Each row multiplies the Franklin's 0.3617 ounces by a round spot price, bracketing its melt value across a range of markets.

Silver spot priceFranklin Half Dollar melt value
$20.00 per oz$7.23
$30.00 per oz$10.85
$40.00 per oz$14.47
$50.00 per oz$18.09
$60.00 per oz$21.70
$70.00 per oz$25.32
$80.00 per oz$28.94

Franklin Half Dollar Specifications

These specifications match the Walking Liberty half before it and the 1964 Kennedy half after it; all three trade at identical melt values.

SpecificationFranklin Half Dollar
Years minted1948 to 1963
Composition90% silver, 10% copper
Gross weight12.50 grams
Actual silver weight (ASW)0.3617 troy oz
Face value50c
Diameter30.6 mm
DesignerJohn R. Sinnock

Which Franklin Halves Are Worth More Than Melt?

The Franklin series has no rarity remotely comparable to a 1916-D dime or 1932-D quarter: mintages were healthy in every year, so circulated common dates trade as junk silver at melt plus a modest premium, typically between dime/quarter pricing and Walking Liberty pricing. Collector value lives almost entirely in condition. Uncirculated coins with Full Bell Lines, especially from the early 1950s, and cameo proof issues bring strong premiums, while the 1948 and 1949 dates run somewhat above common-date pricing in better grades. For anyone valuing an inherited accumulation, the workflow is simple: circulated Franklins are silver, priced off the live melt figure above; anything that looks brand new is worth a second opinion before it goes in the melt pile. Typical dealer premiums for 90 percent halves are tracked on our coin premium page.

Published by MetalCharts, a free precious metals resource providing real-time prices, interactive charts, educational guides, and portfolio management tools. All market data sourced from COMEX, LBMA, and LME.

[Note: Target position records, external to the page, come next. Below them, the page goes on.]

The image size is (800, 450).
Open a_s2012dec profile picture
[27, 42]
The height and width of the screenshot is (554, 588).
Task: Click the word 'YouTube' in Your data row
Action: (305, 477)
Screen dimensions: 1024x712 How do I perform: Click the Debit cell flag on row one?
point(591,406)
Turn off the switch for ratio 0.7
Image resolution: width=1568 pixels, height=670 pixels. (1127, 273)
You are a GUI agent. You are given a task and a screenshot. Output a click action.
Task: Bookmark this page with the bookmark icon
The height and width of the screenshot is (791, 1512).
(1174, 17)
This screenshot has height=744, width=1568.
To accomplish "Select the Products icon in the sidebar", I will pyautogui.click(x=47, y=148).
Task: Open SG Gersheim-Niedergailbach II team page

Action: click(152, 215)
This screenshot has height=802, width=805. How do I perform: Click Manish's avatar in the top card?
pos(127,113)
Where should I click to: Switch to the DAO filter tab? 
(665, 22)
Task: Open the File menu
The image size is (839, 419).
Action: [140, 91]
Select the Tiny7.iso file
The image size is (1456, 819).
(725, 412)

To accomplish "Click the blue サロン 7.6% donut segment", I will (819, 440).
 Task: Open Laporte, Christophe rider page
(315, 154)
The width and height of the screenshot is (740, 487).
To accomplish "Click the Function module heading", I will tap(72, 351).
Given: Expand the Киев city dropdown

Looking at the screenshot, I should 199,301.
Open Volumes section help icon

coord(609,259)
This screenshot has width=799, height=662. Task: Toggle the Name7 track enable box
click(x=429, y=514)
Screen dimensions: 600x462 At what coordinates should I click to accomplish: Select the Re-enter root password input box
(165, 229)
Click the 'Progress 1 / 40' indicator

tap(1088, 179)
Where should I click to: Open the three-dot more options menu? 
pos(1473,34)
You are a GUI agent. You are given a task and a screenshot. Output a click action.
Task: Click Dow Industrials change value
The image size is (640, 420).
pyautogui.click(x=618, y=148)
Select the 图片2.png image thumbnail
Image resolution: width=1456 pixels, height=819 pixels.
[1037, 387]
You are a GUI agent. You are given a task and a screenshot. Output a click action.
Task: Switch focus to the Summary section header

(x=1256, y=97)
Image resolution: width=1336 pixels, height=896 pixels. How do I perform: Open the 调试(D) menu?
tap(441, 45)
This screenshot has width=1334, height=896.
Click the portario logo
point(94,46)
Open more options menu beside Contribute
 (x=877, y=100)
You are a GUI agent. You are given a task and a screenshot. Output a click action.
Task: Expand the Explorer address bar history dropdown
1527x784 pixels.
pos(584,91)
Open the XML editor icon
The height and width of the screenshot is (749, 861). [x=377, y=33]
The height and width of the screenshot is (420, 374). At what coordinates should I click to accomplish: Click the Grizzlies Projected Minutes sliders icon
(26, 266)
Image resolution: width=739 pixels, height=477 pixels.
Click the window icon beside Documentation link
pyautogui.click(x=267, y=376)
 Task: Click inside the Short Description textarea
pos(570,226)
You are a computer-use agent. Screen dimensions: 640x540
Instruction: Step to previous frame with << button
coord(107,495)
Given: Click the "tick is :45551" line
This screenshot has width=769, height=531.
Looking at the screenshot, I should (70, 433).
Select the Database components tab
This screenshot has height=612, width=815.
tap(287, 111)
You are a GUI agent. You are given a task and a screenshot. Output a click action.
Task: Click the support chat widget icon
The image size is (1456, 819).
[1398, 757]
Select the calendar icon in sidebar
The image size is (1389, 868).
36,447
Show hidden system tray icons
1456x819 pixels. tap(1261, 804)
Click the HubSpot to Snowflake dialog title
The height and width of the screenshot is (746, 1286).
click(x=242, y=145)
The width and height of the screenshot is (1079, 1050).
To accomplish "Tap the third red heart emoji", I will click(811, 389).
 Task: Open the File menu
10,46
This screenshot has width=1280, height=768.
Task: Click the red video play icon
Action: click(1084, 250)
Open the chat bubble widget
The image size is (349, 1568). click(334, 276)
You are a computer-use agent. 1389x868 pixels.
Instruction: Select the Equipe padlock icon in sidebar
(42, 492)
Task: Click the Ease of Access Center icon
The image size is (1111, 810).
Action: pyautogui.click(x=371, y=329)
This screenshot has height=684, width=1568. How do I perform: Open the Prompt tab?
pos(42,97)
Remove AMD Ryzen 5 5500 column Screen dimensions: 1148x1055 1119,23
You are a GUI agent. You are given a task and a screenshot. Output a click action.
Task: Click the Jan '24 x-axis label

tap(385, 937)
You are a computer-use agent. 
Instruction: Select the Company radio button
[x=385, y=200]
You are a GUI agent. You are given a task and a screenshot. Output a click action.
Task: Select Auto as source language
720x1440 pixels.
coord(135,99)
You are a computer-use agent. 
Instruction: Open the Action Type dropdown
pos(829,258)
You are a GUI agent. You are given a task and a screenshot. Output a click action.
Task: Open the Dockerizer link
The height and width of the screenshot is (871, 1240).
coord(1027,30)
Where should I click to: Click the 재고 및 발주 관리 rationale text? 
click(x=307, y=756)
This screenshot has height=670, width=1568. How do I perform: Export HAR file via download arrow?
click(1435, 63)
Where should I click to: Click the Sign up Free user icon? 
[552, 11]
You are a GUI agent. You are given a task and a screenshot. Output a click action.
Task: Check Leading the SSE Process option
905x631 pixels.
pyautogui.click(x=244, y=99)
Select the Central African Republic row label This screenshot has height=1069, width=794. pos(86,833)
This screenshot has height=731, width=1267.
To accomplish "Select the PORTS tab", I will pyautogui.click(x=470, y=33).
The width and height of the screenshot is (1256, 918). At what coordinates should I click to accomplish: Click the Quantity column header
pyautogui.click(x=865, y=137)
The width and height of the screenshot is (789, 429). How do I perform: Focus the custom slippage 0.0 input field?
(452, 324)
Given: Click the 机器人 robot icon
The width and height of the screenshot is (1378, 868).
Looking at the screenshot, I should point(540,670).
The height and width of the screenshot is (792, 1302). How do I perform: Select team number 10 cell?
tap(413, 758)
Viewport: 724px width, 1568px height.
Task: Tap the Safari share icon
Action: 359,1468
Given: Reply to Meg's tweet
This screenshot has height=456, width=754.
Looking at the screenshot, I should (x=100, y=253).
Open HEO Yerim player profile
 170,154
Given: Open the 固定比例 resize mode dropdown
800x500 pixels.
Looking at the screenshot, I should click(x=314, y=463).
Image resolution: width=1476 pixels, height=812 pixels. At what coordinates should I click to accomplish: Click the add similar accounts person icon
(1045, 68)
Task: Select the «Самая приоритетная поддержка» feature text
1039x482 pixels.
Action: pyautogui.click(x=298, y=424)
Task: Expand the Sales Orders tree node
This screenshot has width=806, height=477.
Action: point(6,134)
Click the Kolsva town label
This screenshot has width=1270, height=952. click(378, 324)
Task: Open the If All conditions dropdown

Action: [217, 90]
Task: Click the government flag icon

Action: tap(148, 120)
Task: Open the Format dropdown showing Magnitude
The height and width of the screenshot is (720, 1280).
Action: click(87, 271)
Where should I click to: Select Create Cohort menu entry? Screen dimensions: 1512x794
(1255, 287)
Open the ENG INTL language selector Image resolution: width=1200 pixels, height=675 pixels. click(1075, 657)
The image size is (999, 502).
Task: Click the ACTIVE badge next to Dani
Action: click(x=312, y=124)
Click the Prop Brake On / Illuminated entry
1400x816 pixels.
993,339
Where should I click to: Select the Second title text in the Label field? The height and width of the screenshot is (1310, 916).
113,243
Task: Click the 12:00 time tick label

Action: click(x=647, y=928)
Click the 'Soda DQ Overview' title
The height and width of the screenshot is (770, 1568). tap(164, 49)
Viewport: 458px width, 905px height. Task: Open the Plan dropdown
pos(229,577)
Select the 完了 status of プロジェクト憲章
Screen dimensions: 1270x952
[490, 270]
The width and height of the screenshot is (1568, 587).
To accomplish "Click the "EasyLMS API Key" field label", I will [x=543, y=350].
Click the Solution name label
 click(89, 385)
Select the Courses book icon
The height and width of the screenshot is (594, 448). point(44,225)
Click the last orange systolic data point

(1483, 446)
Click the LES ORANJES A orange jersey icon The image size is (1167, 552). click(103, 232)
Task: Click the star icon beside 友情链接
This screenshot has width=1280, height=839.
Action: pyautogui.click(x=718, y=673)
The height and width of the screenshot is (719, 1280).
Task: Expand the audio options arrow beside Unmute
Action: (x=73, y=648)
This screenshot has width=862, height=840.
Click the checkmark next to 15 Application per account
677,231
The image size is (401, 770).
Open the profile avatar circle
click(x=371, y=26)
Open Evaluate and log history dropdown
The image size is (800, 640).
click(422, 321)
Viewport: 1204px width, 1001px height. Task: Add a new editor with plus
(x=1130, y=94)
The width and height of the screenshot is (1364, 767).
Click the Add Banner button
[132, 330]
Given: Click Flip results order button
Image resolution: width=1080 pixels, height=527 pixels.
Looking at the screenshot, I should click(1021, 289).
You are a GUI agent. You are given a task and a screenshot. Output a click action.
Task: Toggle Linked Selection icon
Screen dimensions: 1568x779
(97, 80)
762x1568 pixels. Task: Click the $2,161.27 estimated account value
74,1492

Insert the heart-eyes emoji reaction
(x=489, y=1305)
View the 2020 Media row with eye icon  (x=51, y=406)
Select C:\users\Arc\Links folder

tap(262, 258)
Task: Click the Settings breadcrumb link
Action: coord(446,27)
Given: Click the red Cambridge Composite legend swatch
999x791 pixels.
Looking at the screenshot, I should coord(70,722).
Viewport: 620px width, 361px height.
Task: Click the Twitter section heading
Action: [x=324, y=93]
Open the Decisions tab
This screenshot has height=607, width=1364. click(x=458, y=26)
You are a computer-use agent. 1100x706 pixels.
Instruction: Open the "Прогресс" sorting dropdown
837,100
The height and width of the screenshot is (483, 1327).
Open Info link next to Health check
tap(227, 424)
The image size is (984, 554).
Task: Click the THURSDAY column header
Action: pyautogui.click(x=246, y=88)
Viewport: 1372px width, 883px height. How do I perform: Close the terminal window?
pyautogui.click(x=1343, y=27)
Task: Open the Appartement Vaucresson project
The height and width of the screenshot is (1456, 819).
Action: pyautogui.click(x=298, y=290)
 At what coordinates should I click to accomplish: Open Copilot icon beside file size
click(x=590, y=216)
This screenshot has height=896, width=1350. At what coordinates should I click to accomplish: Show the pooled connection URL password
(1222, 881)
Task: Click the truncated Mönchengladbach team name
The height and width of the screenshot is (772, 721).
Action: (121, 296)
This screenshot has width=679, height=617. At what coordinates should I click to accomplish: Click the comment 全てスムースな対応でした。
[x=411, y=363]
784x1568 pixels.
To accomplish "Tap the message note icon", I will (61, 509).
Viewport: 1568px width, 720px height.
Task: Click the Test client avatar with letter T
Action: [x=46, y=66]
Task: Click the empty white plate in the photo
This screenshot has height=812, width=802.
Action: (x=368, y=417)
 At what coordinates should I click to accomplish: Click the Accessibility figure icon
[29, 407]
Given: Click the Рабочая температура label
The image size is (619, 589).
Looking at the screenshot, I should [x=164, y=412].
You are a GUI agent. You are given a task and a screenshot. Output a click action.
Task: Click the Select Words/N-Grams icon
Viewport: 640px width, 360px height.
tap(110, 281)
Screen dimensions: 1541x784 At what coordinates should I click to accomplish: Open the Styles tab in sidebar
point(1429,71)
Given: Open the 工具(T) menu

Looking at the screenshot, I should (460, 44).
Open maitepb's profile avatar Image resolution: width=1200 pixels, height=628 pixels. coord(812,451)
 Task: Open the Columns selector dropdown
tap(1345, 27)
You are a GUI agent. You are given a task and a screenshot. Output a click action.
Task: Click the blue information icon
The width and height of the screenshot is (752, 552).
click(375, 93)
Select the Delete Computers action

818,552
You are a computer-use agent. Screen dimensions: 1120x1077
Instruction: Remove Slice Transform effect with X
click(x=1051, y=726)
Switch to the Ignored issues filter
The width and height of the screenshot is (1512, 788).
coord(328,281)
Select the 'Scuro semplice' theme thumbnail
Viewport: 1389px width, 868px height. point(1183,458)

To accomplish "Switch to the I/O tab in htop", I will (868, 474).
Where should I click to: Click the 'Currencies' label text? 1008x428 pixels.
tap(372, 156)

Frequently Asked Questions

Are all Franklin half dollars silver?
Yes. Every Franklin half dollar, from the first 1948 issue to the last in 1963, is 90 percent silver with 0.3617 troy ounces of pure metal. The series ended before the 1965 switch to clad coinage, so there is no non-silver Franklin to watch out for.
How much is a 1963 Franklin half dollar worth?
A 1963 Franklin half contains 0.3617 troy ounces of silver; multiply by the current spot price for its melt value. As the final and one of the highest-mintage years, circulated 1963 halves trade at melt-based junk silver pricing.
What does Full Bell Lines mean on a Franklin half?
It is a grading designation for uncirculated Franklins on which the horizontal lines across the bottom of the Liberty Bell are completely struck and unbroken. Full Bell Lines coins bring significant collector premiums; the designation is irrelevant for circulated coins, which trade on silver content.
Why did the Franklin half dollar series end after only 16 years?
Congress replaced it with the Kennedy half dollar as a memorial to President Kennedy, authorized within weeks of his assassination in November 1963. The Kennedy design began striking in 1964, cutting the Franklin series short of the 25 years a coin design normally runs.